START Record set
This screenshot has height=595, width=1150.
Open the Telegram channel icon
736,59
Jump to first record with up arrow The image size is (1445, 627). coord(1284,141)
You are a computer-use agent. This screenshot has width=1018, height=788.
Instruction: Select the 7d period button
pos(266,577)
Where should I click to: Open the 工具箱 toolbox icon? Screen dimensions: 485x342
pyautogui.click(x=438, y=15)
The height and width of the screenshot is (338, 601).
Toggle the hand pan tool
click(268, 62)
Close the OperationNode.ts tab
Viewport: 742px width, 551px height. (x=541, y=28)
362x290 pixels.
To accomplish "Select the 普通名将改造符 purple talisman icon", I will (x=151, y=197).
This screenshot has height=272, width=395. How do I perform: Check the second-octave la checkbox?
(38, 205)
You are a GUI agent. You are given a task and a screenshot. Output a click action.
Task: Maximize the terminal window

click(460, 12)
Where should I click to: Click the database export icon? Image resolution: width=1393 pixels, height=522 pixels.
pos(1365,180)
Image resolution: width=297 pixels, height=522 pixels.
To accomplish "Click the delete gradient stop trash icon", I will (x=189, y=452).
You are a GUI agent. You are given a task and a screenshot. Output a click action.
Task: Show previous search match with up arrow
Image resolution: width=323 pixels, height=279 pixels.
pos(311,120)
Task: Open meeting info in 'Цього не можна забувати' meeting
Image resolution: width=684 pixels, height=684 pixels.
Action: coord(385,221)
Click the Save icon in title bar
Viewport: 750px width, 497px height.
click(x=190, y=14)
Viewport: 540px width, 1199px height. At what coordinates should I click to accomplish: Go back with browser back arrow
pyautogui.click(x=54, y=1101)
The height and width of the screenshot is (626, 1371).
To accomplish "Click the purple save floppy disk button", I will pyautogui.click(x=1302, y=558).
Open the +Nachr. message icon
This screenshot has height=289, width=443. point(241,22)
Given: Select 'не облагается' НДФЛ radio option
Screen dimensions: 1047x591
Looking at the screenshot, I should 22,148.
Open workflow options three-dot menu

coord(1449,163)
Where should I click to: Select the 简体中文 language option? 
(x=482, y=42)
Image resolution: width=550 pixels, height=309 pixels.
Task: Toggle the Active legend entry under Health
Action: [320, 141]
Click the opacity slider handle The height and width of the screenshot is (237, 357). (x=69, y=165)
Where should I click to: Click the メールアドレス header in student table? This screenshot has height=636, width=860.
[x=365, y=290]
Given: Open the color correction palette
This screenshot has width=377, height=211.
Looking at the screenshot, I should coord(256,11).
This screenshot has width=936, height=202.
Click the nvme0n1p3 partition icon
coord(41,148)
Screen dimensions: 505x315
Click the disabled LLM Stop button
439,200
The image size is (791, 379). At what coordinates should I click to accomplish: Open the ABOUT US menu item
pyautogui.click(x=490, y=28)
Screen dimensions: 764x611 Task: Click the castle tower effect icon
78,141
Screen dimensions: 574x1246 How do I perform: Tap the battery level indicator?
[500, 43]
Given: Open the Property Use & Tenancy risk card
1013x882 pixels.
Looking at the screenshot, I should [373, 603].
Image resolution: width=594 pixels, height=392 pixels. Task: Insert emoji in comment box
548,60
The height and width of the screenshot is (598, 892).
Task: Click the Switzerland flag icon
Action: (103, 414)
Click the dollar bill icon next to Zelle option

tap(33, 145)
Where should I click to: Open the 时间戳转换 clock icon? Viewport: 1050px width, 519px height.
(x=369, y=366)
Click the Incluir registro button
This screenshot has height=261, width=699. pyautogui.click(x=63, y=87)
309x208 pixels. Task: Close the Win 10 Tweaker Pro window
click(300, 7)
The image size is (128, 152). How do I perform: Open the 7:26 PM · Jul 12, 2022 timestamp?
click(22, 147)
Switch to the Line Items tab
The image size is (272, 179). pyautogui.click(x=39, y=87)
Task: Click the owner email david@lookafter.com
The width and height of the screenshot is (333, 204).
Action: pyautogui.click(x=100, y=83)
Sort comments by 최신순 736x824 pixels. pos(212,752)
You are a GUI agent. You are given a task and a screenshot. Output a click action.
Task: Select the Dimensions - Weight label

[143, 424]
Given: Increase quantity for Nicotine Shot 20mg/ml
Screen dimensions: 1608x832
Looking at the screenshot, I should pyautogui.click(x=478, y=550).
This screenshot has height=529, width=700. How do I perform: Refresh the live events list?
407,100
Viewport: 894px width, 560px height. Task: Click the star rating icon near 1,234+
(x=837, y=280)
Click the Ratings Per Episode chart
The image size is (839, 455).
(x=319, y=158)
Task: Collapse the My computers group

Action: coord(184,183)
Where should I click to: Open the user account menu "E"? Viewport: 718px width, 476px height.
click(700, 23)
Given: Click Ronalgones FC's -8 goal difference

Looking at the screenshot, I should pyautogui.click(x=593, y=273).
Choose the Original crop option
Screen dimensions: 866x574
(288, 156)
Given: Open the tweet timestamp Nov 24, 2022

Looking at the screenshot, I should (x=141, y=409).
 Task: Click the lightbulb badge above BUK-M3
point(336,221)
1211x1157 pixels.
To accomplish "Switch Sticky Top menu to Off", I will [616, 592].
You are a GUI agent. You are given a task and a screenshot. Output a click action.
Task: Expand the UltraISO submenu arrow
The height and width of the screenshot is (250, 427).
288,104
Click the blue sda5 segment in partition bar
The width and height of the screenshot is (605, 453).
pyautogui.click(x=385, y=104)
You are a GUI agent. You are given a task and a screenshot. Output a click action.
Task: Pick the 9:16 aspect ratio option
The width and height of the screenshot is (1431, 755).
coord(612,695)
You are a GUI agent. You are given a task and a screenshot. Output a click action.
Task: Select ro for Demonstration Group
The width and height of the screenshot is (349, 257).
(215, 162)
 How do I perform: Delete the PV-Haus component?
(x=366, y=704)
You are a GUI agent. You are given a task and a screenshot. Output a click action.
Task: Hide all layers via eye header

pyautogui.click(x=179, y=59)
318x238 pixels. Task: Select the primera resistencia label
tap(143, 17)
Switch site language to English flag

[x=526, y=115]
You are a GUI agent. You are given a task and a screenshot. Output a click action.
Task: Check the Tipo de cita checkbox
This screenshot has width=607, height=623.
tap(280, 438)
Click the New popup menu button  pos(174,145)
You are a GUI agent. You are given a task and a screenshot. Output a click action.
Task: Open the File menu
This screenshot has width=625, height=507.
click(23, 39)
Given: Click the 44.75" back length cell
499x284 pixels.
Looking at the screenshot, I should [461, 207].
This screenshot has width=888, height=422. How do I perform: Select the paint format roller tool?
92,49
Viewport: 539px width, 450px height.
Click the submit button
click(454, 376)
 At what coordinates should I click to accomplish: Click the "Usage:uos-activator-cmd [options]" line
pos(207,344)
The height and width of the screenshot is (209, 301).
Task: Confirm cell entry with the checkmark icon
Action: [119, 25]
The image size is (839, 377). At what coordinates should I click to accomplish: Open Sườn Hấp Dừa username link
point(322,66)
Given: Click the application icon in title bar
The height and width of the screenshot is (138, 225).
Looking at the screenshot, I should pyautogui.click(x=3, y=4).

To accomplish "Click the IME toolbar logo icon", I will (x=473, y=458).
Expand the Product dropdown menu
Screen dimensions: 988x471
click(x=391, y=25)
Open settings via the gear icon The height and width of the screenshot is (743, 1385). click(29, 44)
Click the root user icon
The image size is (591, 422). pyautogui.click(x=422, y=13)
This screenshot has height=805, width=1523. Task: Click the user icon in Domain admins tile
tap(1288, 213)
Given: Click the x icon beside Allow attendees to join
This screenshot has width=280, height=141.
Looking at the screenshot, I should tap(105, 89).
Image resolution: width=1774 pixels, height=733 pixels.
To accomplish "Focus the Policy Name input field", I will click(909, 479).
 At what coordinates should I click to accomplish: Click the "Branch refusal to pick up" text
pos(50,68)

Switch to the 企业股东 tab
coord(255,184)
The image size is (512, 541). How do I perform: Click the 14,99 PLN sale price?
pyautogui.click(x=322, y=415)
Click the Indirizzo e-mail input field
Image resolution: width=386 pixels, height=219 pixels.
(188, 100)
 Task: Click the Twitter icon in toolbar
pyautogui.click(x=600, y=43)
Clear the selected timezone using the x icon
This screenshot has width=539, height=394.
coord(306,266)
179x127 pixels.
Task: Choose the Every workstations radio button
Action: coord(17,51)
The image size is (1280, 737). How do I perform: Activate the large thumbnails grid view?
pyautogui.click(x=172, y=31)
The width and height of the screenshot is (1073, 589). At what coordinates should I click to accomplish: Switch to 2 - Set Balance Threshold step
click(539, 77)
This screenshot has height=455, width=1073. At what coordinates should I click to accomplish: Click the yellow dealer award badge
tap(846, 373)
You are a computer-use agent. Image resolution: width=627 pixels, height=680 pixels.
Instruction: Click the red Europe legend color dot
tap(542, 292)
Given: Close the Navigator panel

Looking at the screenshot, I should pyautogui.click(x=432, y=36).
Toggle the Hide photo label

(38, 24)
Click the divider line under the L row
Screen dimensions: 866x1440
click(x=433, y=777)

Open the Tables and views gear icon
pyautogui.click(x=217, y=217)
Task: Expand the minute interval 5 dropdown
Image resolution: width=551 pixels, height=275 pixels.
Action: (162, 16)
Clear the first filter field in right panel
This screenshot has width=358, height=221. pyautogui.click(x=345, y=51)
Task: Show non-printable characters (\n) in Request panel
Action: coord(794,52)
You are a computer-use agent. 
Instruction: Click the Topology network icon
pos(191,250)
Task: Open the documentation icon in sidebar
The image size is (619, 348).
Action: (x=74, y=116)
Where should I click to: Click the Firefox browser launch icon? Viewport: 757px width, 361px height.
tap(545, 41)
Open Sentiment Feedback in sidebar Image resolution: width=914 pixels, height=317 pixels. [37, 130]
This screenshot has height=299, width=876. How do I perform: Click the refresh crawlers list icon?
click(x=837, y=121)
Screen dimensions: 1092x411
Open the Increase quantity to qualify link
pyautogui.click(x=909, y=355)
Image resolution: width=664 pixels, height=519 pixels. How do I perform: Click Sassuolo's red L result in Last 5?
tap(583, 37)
END Record set
▶ Problem details
Write out, without alteration, the line that contains "The image size is (1280, 737)." and all subsequent lines down to the end of the data above.

▶ Solution to the problem
The image size is (1280, 737). How do I perform: Activate the large thumbnails grid view?
pyautogui.click(x=172, y=31)
The width and height of the screenshot is (1073, 589). At what coordinates should I click to accomplish: Switch to 2 - Set Balance Threshold step
click(539, 77)
This screenshot has height=455, width=1073. At what coordinates should I click to accomplish: Click the yellow dealer award badge
tap(846, 373)
You are a computer-use agent. Image resolution: width=627 pixels, height=680 pixels.
Instruction: Click the red Europe legend color dot
tap(542, 292)
Given: Close the Navigator panel

Looking at the screenshot, I should pyautogui.click(x=432, y=36).
Toggle the Hide photo label

(38, 24)
Click the divider line under the L row
Screen dimensions: 866x1440
click(x=433, y=777)

Open the Tables and views gear icon
pyautogui.click(x=217, y=217)
Task: Expand the minute interval 5 dropdown
Image resolution: width=551 pixels, height=275 pixels.
Action: (162, 16)
Clear the first filter field in right panel
This screenshot has width=358, height=221. pyautogui.click(x=345, y=51)
Task: Show non-printable characters (\n) in Request panel
Action: coord(794,52)
You are a computer-use agent. 
Instruction: Click the Topology network icon
pos(191,250)
Task: Open the documentation icon in sidebar
The image size is (619, 348).
Action: (x=74, y=116)
Where should I click to: Click the Firefox browser launch icon? Viewport: 757px width, 361px height.
tap(545, 41)
Open Sentiment Feedback in sidebar Image resolution: width=914 pixels, height=317 pixels. [37, 130]
This screenshot has height=299, width=876. How do I perform: Click the refresh crawlers list icon?
click(x=837, y=121)
Screen dimensions: 1092x411
Open the Increase quantity to qualify link
pyautogui.click(x=909, y=355)
Image resolution: width=664 pixels, height=519 pixels. How do I perform: Click Sassuolo's red L result in Last 5?
tap(583, 37)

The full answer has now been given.